Ich höre also seit etwa 35 Jahren ENGERLING-Tonträger (Schallplatten, Musikkassetten, CDs, DVDs, mp3s) und gehe auch immer wieder zu ENGERLING-Konzerten. Dabei bin ich aber nicht der Typ, der ENGERLING nun jeden Tag rauf und runter hört oder 5 Mal die Woche bei Boddi & Kollegen vor der Bühne steht. Alles hat seine Zeit bei mir und mit 1 oder 2 ENGERLING-Muggen im Jahr komme ich ganz gut hin. Auch auf MITCH RYDER-Muggen wurde ich schon mehrmals gesehen. Ich alter Muggenpilger habe bekanntlich ja einen sehr breit gefächerten und exquisiten Musikgeschmack. Deshalb muss ich mir eine Konzertbesuche auch etwas einteilen. Seit die ENGERLING - Musiker die Begleitband von MITCH RYDER auf dessen Europa-Touren bilden, finden übrigens auch immer mehr Altbundesbürger Gefallen an ENGERLING.

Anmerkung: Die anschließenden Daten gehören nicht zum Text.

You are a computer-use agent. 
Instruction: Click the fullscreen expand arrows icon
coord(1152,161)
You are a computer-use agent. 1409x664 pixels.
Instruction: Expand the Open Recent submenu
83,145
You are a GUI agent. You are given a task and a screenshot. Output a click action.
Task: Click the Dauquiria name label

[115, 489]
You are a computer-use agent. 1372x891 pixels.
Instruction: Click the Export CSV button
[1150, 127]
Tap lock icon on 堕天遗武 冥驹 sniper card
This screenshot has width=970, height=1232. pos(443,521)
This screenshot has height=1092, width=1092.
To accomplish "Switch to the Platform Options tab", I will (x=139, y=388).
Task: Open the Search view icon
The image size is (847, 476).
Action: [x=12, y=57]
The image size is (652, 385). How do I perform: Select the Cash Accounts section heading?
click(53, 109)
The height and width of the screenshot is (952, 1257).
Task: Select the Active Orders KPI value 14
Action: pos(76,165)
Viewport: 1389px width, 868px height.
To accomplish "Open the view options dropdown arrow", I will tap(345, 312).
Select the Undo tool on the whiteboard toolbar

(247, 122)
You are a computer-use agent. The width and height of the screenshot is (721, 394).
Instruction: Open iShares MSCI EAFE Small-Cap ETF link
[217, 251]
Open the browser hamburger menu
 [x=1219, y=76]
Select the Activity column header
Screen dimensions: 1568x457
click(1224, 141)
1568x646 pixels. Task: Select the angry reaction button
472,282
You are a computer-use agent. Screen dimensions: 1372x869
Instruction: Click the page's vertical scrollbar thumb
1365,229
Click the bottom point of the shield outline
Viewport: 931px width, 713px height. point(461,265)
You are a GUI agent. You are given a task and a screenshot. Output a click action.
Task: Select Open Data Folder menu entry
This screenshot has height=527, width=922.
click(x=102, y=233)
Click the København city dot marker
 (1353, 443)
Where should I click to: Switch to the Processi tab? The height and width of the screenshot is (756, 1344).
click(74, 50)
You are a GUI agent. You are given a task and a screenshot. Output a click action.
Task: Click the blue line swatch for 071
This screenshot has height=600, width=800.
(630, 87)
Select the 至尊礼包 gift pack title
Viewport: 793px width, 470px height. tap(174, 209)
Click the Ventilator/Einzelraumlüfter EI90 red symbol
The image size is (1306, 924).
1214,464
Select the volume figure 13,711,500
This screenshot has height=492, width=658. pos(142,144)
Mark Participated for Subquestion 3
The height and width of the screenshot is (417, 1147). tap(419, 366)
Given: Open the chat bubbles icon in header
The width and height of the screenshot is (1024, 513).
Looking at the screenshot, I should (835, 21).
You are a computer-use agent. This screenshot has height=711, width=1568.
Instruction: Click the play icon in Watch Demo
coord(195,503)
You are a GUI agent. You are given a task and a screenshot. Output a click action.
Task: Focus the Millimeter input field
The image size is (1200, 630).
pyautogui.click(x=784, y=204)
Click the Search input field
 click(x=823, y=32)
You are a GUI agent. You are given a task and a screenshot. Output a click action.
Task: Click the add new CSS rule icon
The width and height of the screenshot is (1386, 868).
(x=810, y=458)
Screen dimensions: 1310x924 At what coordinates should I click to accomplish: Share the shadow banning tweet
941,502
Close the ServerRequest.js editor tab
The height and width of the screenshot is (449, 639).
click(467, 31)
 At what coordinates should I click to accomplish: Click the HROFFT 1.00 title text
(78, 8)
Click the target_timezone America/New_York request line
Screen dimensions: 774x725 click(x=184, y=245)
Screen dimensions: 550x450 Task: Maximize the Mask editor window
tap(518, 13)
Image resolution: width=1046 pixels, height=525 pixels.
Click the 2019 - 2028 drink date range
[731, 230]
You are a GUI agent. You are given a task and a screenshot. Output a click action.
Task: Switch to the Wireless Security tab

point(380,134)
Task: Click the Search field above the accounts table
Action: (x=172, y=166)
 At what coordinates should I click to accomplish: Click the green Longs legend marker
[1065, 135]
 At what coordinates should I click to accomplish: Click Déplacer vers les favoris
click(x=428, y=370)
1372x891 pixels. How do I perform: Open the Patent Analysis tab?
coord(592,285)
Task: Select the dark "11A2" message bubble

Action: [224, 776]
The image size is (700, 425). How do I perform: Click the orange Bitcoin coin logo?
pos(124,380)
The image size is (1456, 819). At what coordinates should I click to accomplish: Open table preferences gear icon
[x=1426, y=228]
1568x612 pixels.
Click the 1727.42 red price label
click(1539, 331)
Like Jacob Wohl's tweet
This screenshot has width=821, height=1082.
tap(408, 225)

Am 27. September wollten Wolfram Bodag (Gesang, Keyboards, Mundharmonika), Heiner Witte (Gitarre), Manne Pokrandt (Bass) und Hannes Schulze (Schlagzeug) die Veranstaltungsstätte mit dem altehrwürdigen Namen "Tante Ju" in Dresdens Industriegelände inklusive der doch sehr zahlreichen und auch zahlenden Passagiere wieder mal zum Abheben bringen. Es war ein Sonnabend und zeitgleich fand hinter Dresdens bekanntesten Liveclub noch ein Festival mit 3 Bands der knüppelharten Musikfraktion statt. Unter anderem war die legendäre Band MACBETH aus Thüringen dort dabei, die hätte ich auch sehr gerne gesehen. Leider spielten MACBETH und ENGERLING im Prinzip zeitgleich. Obwohl die Metaller ordentlichen Krach machten, hörte man im besten Liveclub der sächsischen Landeshauptstadt kaum etwas von der Schwermetallmusike.
ENGERLING begann erwartet unspektakulär mit dem Konzert. Die Musiker nahmen einfach ihre Plätze ein und begannen den traurigen "Moll Blues" zu spielen. Das Lied handelt ja von einer Trennung und so etwas kann Menschen schon beschäftigen, ja sogar regelrecht fertigmachen. Dabei ist es völlig egal, dass das Lied von der weiter oben in diesem text angesprochenen ersten Langrille der ENGERLINGE stammt. Trennungen von Paaren gab es früher und solche Trennungen gibt es auch heute. Dabei ist es völlig Ritze, welches Gesellschaftssystem gerade am Steuerrad dreht. Viele Lieder von ENGERLING behandeln ja eher simple und alltägliche Themen. Sie drehen sich ja eher um die kleinen Dinge. Eigenartigerweise entfalten gerade die banalen Sachen manchmal die größte Wirkung.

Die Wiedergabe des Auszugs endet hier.